PROBLEM TO WORK ON => Can you convert the records below into a two-column CSV with the columns input and output, one row per record, putting each record's text and its answer in their own quoted fields and replacing any line breaks with spaces?
###
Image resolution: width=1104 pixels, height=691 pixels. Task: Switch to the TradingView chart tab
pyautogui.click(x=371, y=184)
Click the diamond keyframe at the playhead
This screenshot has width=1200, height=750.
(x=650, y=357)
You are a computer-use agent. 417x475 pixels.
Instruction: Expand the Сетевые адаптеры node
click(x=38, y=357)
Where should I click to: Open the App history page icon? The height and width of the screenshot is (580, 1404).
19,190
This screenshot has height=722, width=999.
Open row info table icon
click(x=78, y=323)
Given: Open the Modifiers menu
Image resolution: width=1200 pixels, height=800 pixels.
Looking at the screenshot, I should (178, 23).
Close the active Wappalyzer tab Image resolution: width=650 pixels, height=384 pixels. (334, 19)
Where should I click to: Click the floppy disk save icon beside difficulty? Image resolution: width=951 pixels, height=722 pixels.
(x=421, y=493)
###
TASK ANSWER =>
input,output
"Image resolution: width=1104 pixels, height=691 pixels. Task: Switch to the TradingView chart tab","pyautogui.click(x=371, y=184)"
"Click the diamond keyframe at the playhead This screenshot has width=1200, height=750.","(x=650, y=357)"
"You are a computer-use agent. 417x475 pixels. Instruction: Expand the Сетевые адаптеры node","click(x=38, y=357)"
"Where should I click to: Open the App history page icon? The height and width of the screenshot is (580, 1404).","19,190"
"This screenshot has height=722, width=999. Open row info table icon","click(x=78, y=323)"
"Given: Open the Modifiers menu Image resolution: width=1200 pixels, height=800 pixels.","Looking at the screenshot, I should (178, 23)."
"Close the active Wappalyzer tab Image resolution: width=650 pixels, height=384 pixels.","(334, 19)"
"Where should I click to: Click the floppy disk save icon beside difficulty? Image resolution: width=951 pixels, height=722 pixels.","(x=421, y=493)"